== AIM OF THE EXERCISE ==
Across the records below, count every line that contains the string "computer", then report the count alone.

# # # # #

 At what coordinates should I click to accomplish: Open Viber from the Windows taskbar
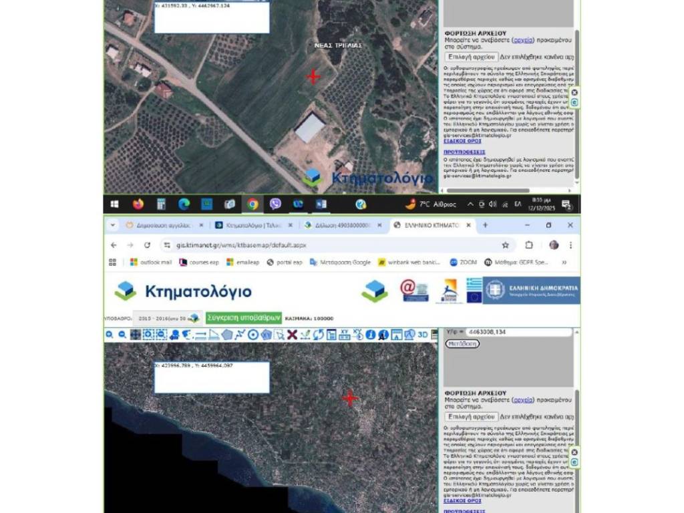click(275, 204)
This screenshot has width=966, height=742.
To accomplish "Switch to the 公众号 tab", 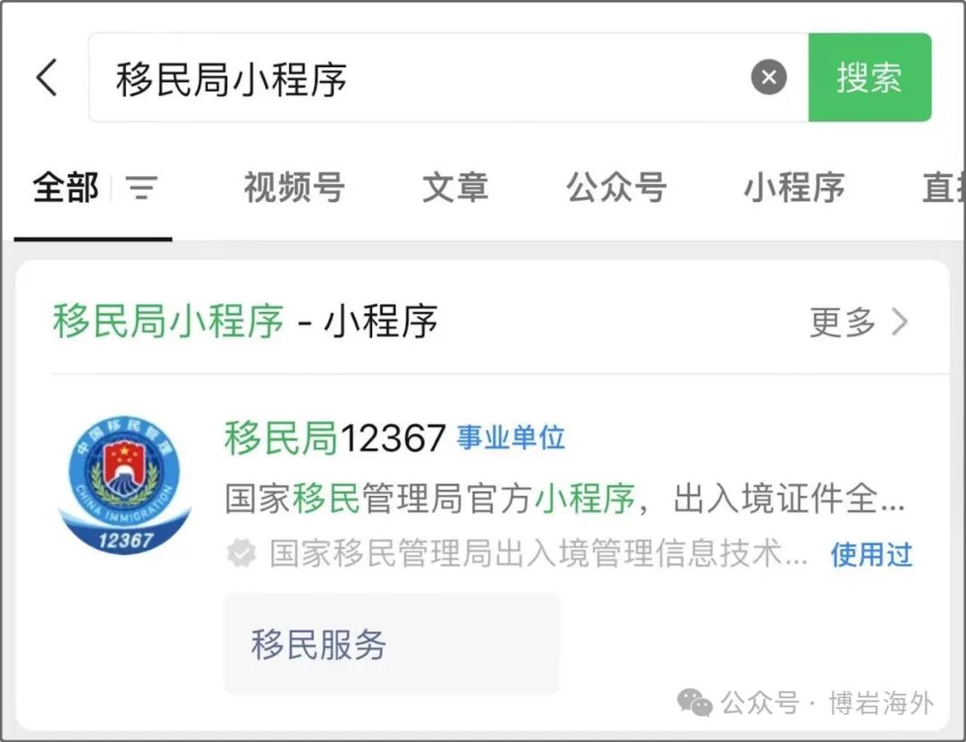I will (616, 187).
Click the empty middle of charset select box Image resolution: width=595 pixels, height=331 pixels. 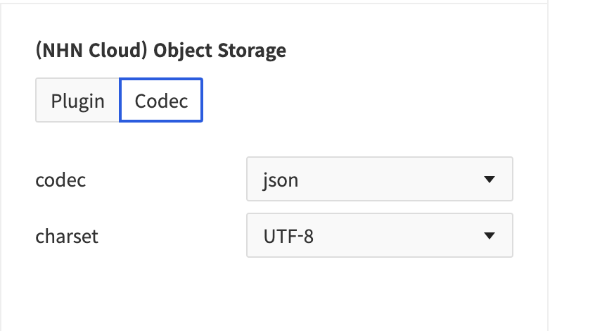tap(394, 236)
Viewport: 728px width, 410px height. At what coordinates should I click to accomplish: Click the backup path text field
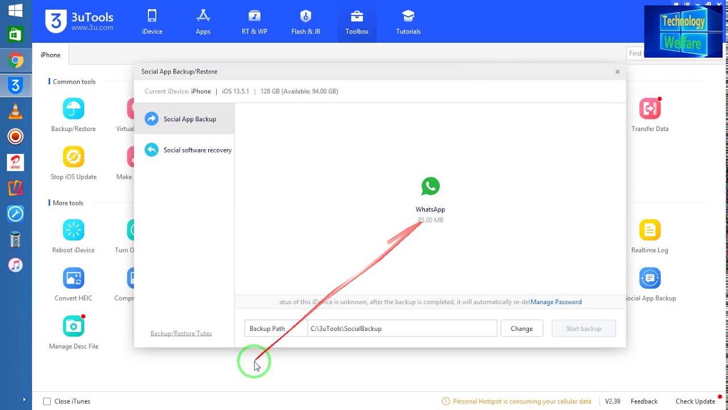pyautogui.click(x=402, y=329)
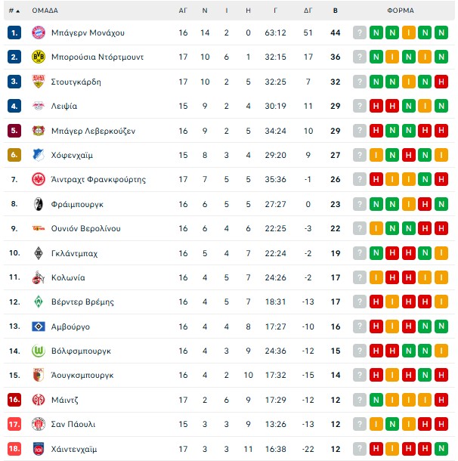Click the Wolfsburg club logo
The width and height of the screenshot is (458, 461).
[39, 351]
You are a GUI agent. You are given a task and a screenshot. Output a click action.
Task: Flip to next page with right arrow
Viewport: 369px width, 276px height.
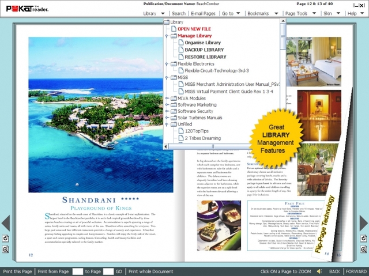(364, 222)
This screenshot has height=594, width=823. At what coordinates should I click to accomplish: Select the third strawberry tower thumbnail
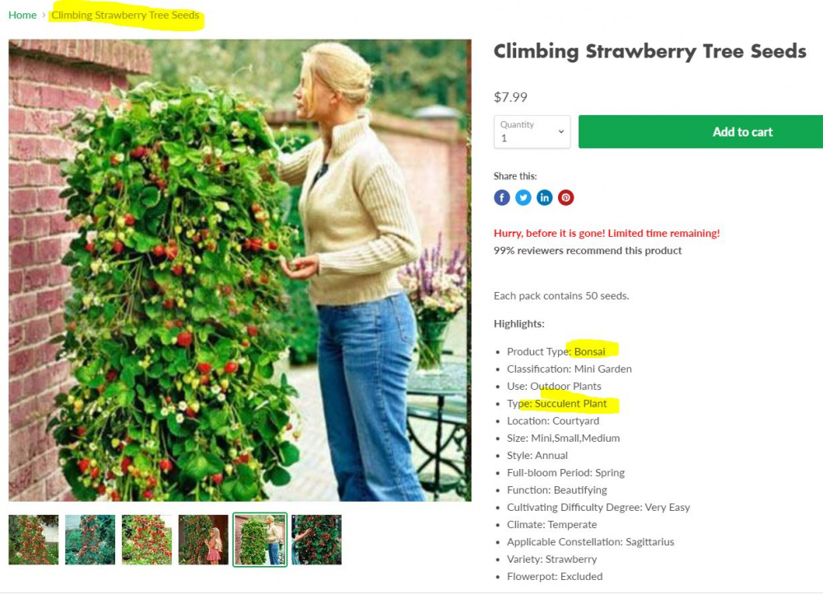point(146,540)
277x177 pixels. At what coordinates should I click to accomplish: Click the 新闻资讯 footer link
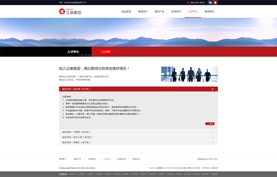coord(92,159)
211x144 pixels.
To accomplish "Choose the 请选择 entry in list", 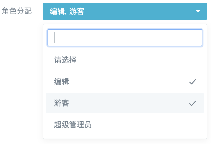I will [x=125, y=60].
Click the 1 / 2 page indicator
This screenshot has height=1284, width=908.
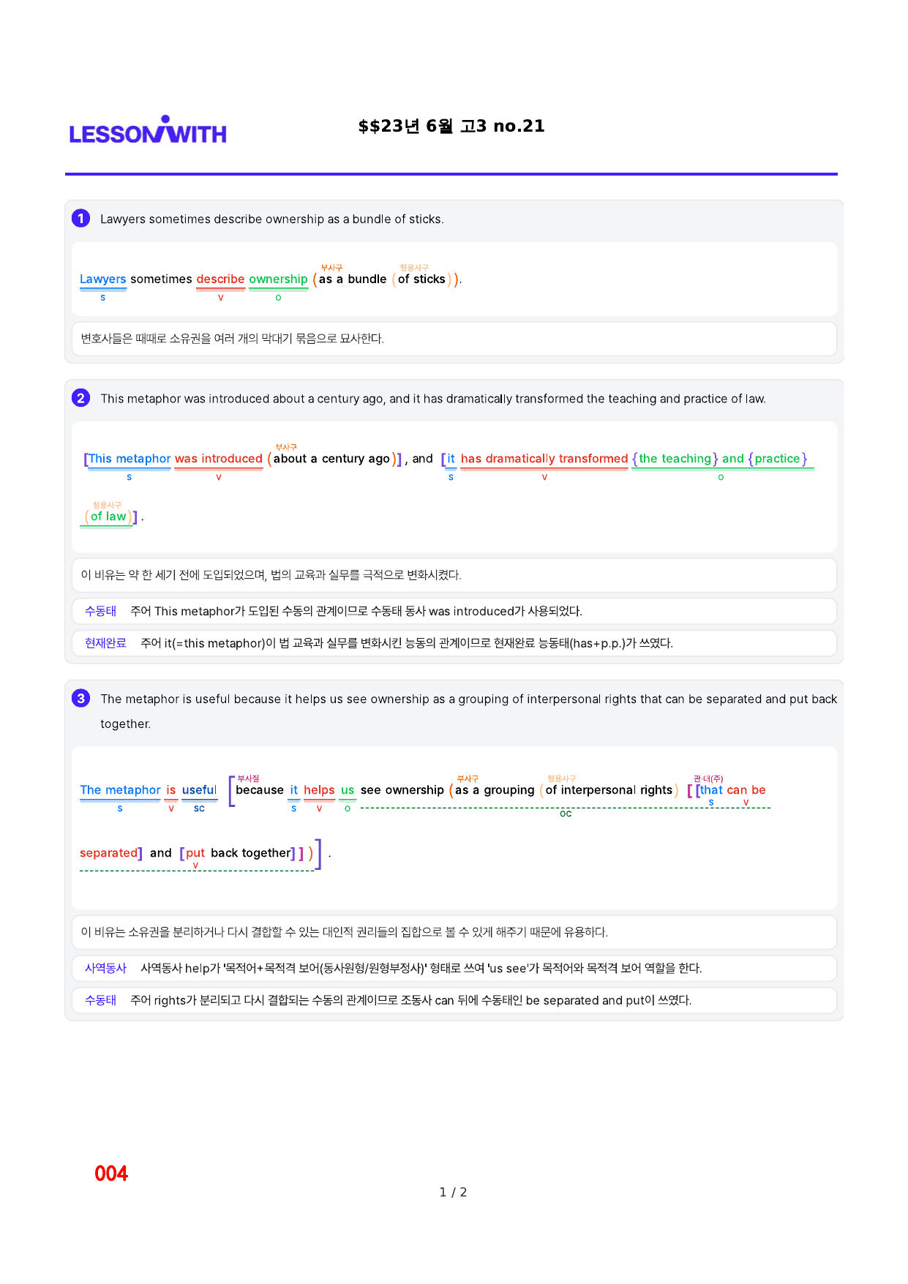[x=453, y=1193]
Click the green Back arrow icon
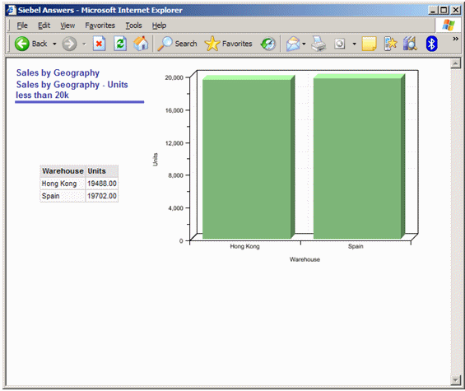This screenshot has width=465, height=391. tap(21, 44)
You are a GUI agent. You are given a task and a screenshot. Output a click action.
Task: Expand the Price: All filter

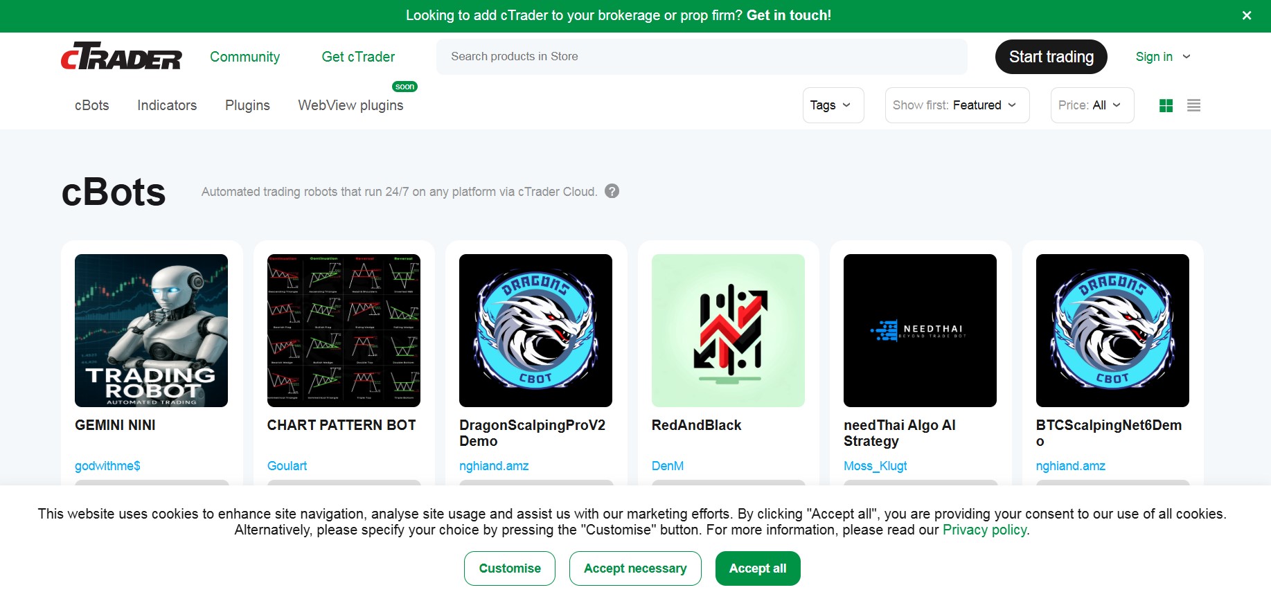point(1092,105)
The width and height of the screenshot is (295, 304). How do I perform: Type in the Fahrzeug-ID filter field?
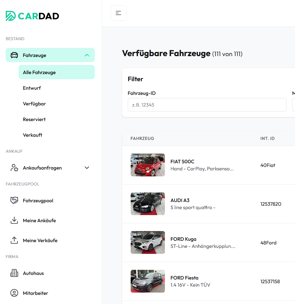pyautogui.click(x=207, y=105)
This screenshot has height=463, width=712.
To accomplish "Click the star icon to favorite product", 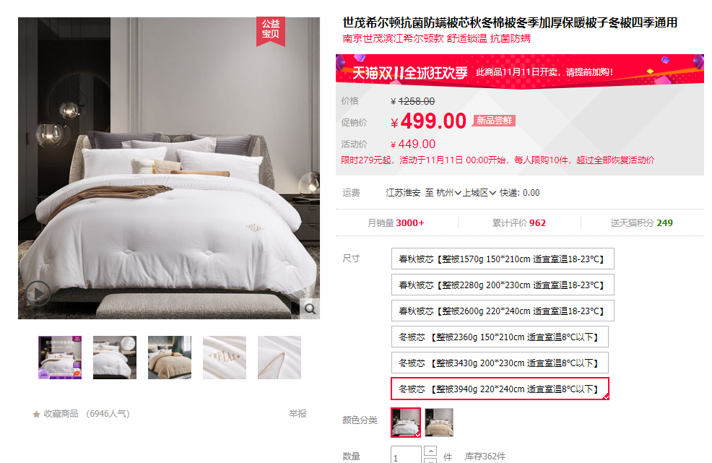I will (x=36, y=414).
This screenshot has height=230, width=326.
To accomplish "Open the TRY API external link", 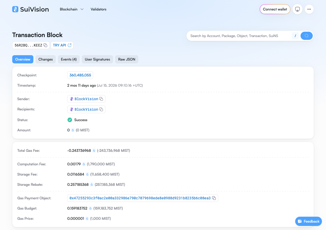I will click(62, 45).
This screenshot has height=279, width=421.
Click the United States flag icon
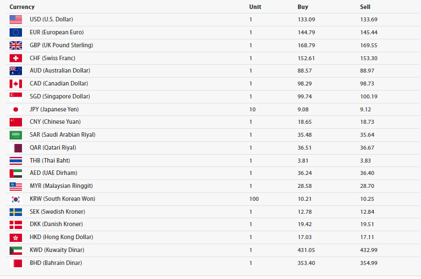coord(16,19)
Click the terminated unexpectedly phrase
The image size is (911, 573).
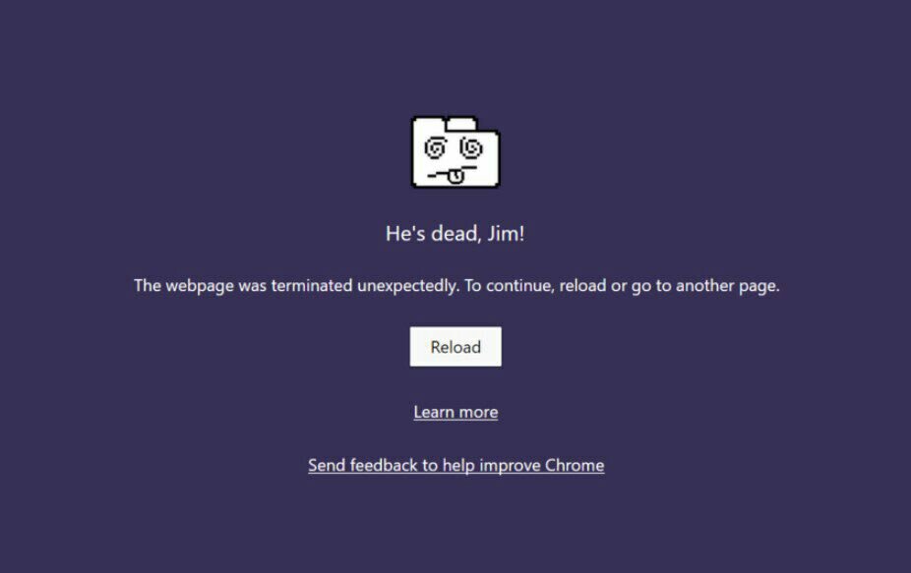[365, 286]
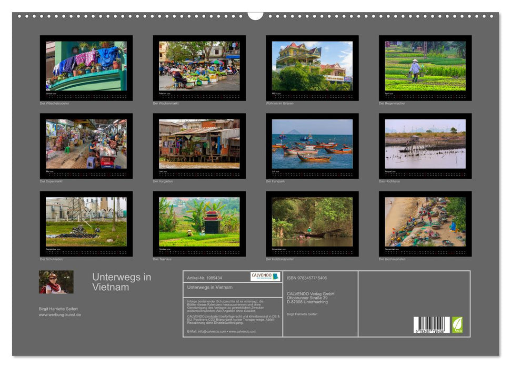This screenshot has height=368, width=511.
Task: Click the Der Fuhrpark boats photo
Action: point(312,144)
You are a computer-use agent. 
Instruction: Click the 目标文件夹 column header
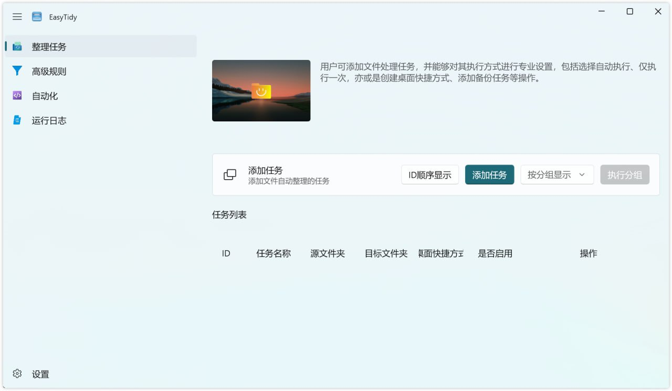386,253
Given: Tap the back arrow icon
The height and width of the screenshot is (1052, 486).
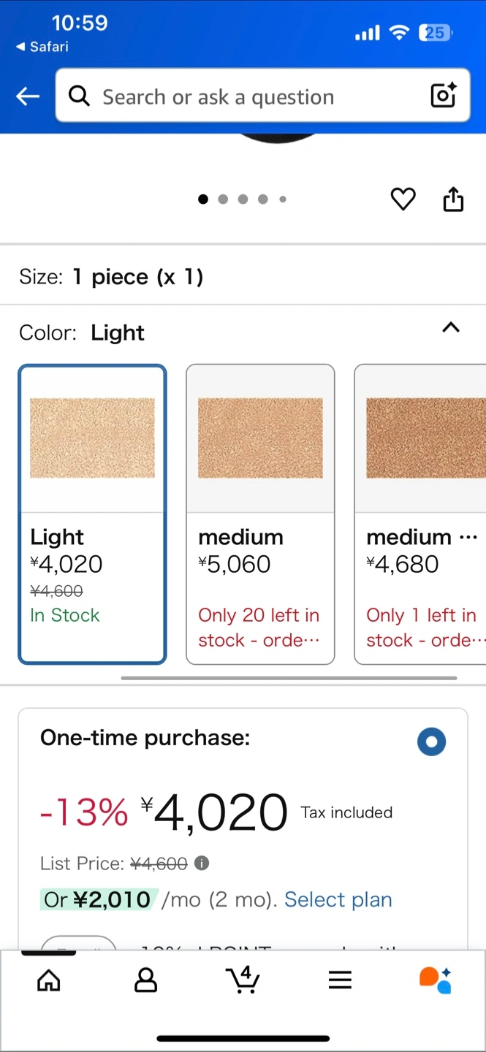Looking at the screenshot, I should [28, 96].
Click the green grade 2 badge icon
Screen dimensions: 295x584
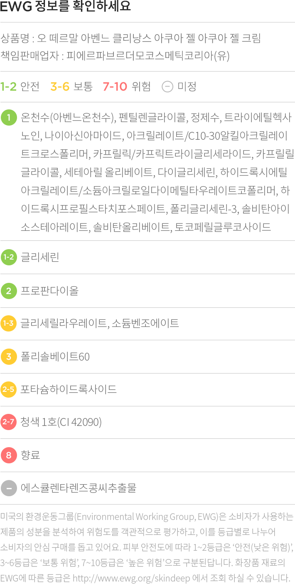click(9, 290)
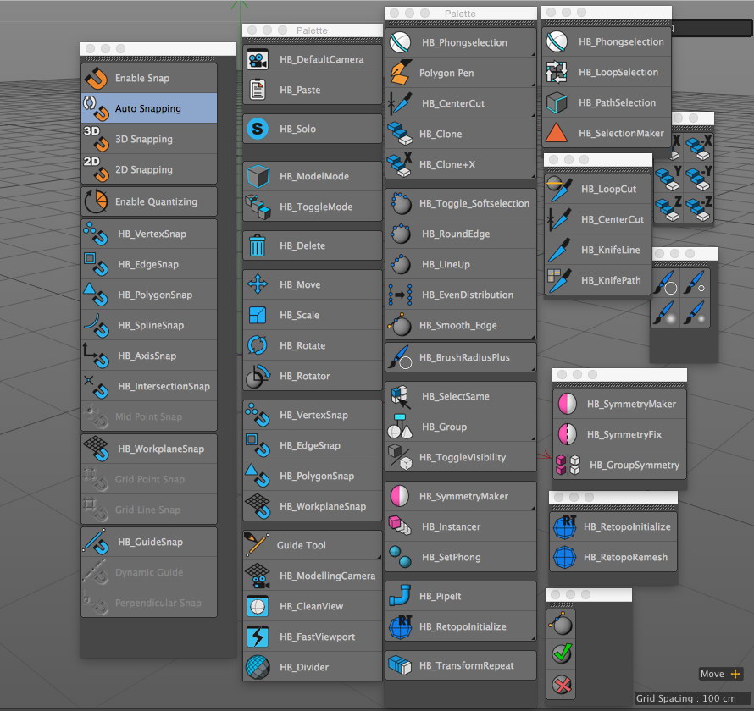Launch HB_RetopoRemesh
The image size is (754, 711).
pos(613,558)
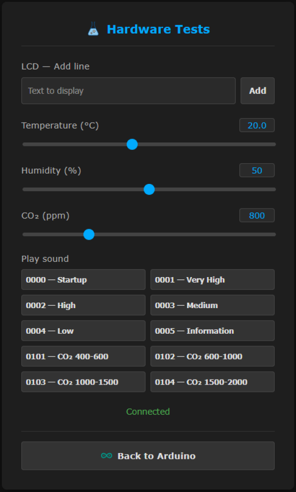Play the 0004 Low sound
Image resolution: width=296 pixels, height=492 pixels.
click(x=83, y=331)

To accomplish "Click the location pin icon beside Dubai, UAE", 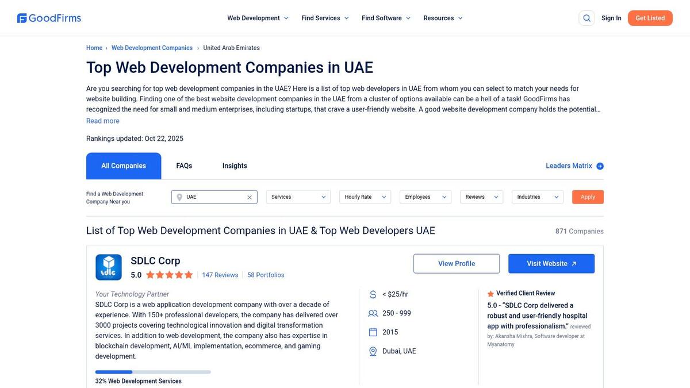I will coord(373,351).
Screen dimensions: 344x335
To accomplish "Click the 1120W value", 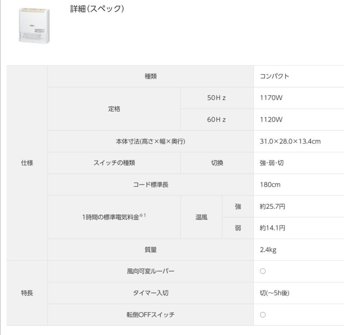I will click(x=271, y=120).
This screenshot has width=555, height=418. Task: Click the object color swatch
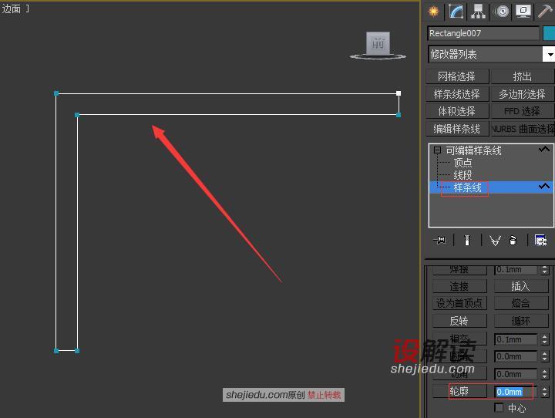[x=549, y=33]
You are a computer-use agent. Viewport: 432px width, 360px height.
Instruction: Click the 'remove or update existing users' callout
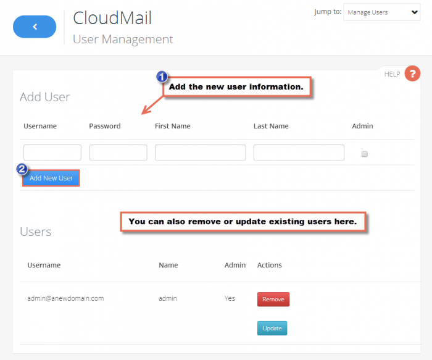coord(243,222)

# # # # #

== OUTPUT OF THE EXERCISE ==
2